10.18.10 @ 1:21PM Tags : , , ,

Ever since the announcement of the Panasonic AF100, I’ve been surprised by the number of commenters who seem to think the AF100′s Micro 4/3 chip is “too small.” In two short years, we’ve apparently gotten so accustomed to a full-frame DSLR that we’ve now unimpressed by a chip that’s several times larger than anything in its price range (in an actual “pro” video camera body). In an attempt to clarify how large the Micro 4/3 sensor is (in which case perhaps they shouldn’t have named it “Micro?”), Panasonic New Zealand has released a video comparing the 4/3 sensor with 35mm motion picture film. There’s just one problem with the video: it’s wrong.

There’s no sound in the video, so feel free to add your own tunes:


However, their math — both in terms of percentages, and more egregiously in terms of the on-screen illustration — is off. I’ve gone through the process of illustrating sensor size and how it relates to depth-of-field (the free eBook of the DSLR Guide contains an even more in-depth explanation), so I can tell at a glance what looks correct and what doesn’t. The above video did not look right, so I went in and checked their numbers. In the illustration, Panasonic illustrates the 4/3 sensor as being 76% the size of 35mm motion picture film. In fact (using their own numbers), the Micro 4/3 sensor is 64% the size of 35mm motion picture film.1 In the below graphic, the red area is the true Micro 4/3 sensor size:

It’s not a HUGE difference, but… just thought I should clarify, since their whole point in making this video was to tell the “truth” about the two different sensor sizes. And, of course, you can see how large the 5D Mark II’s sensor is — but there are many factors above and beyond sensor size that contribute to a good image.

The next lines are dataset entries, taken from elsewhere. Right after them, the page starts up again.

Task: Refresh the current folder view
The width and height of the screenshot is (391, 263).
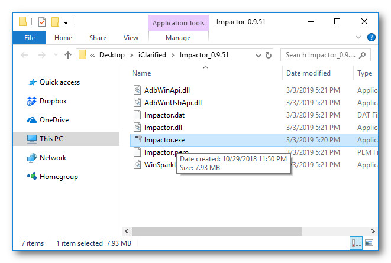Action: pos(269,55)
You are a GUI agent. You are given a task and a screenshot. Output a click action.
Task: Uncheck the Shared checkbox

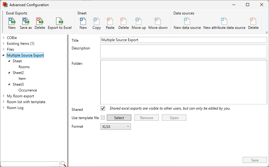[103, 108]
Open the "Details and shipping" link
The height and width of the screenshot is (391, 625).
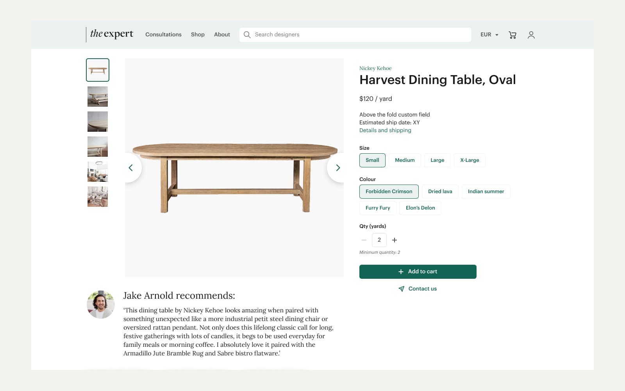(385, 130)
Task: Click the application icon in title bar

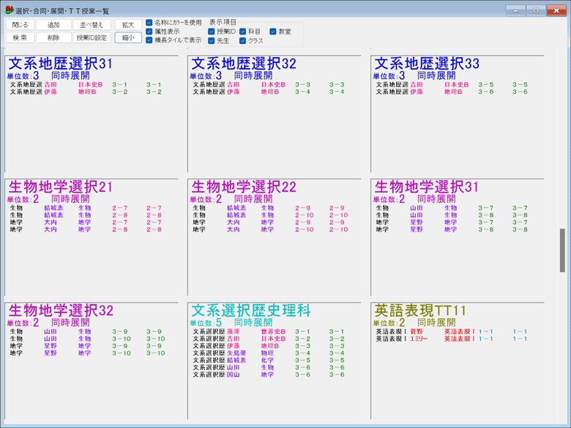Action: pyautogui.click(x=8, y=9)
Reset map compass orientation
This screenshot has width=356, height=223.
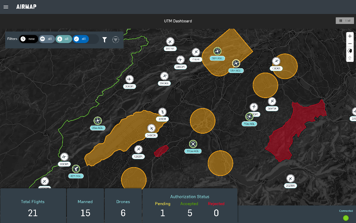[350, 51]
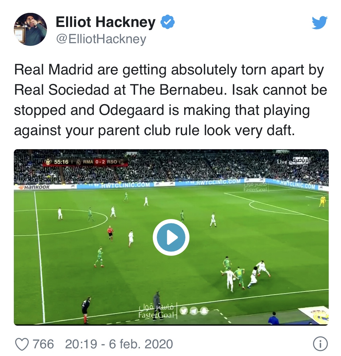
Task: Click the 55:16 match clock
Action: click(61, 162)
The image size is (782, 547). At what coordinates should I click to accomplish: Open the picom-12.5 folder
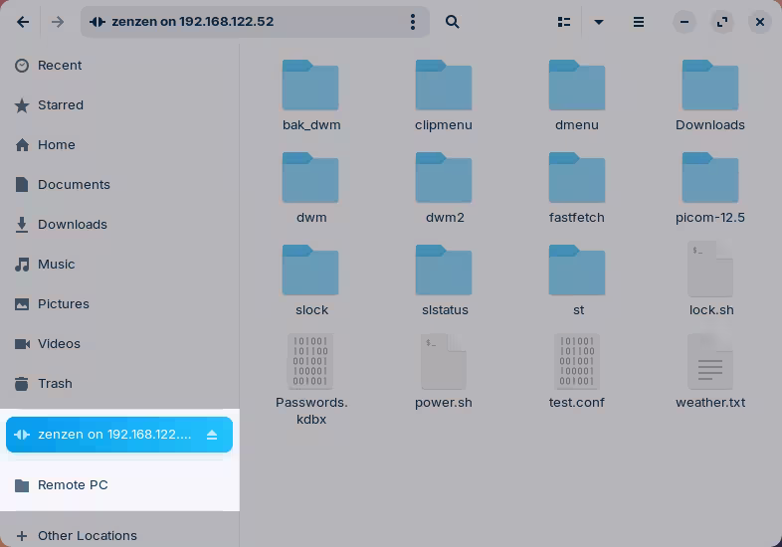(710, 178)
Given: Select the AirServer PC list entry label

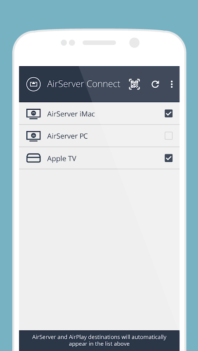Looking at the screenshot, I should 68,136.
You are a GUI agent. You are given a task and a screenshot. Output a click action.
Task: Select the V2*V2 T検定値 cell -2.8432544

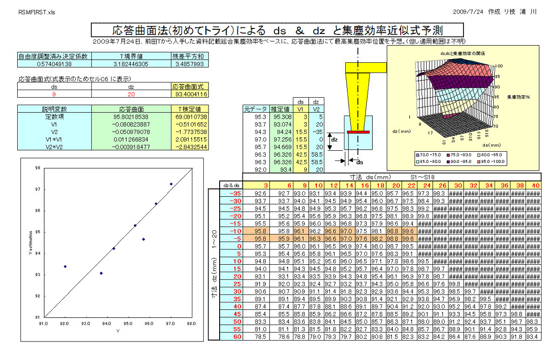pyautogui.click(x=190, y=147)
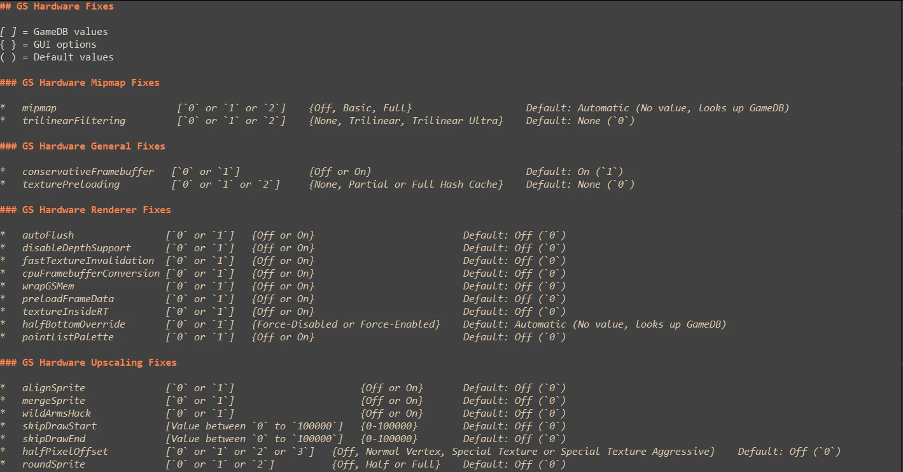Viewport: 903px width, 472px height.
Task: Click the 'GS Hardware Upscaling Fixes' heading
Action: point(99,363)
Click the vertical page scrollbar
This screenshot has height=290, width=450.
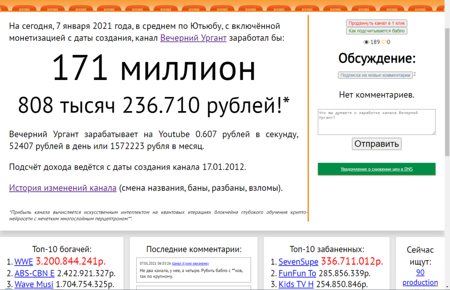(x=446, y=132)
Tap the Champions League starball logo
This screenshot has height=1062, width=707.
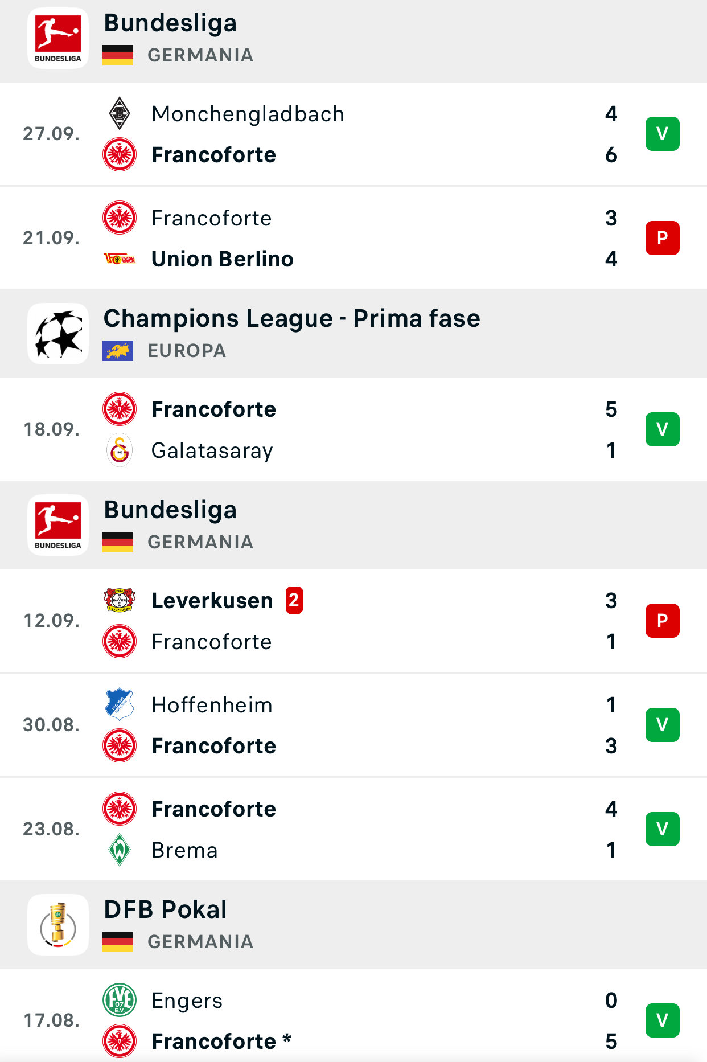58,334

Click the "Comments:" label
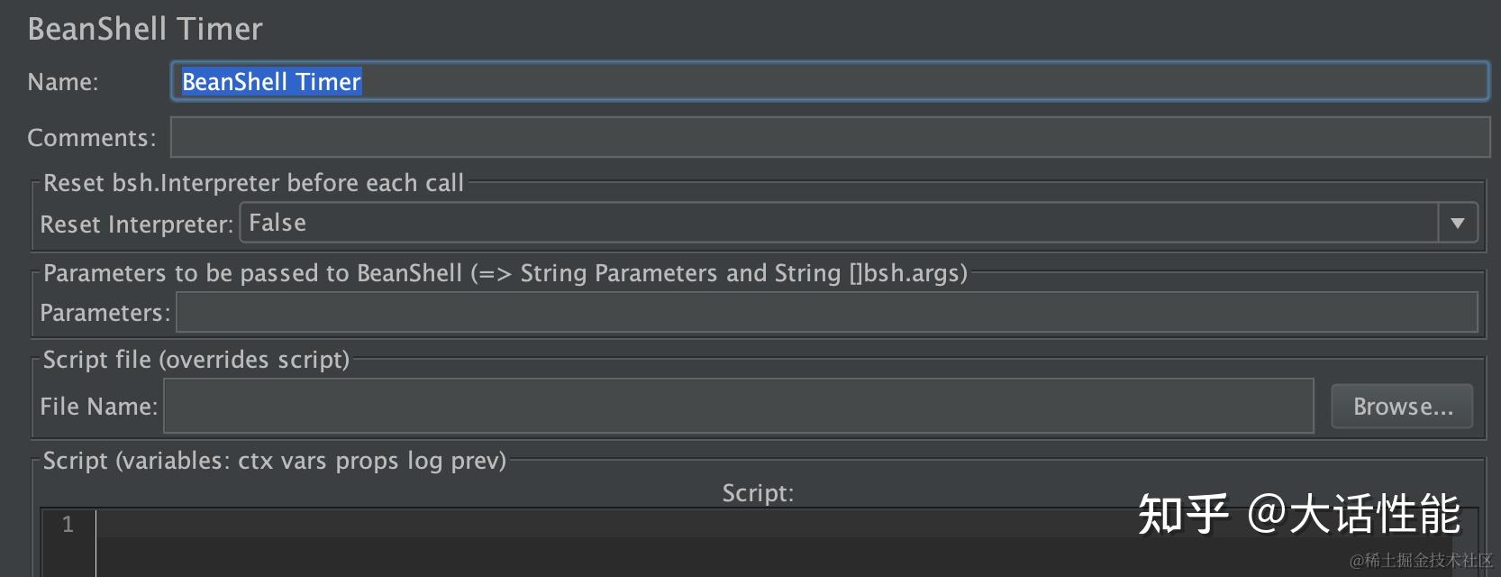coord(92,138)
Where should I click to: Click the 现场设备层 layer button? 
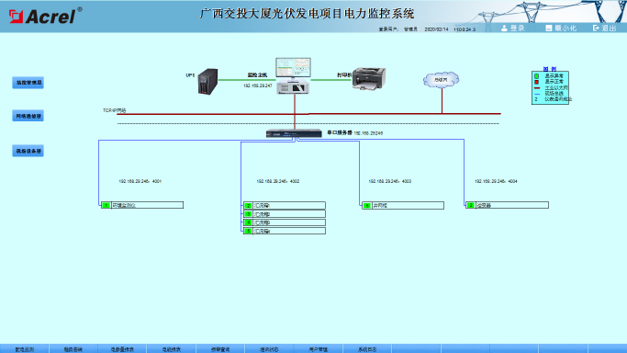coord(28,151)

There are a lot of positives to the camera, and if you have access to real Cine lenses and an external HD-SDI recorder, it’ll be hard to beat the AF100 without stepping up to much higher-priced cameras. However, if you’re thinking about investing in glass, Stu also makes some good points about the Micro 4/3 format and its limitations.

[via Cinema5d]

  1. Math is not my strong suit, so by all means, let me know if my corrections to their numbers are also, in fact, wrong. []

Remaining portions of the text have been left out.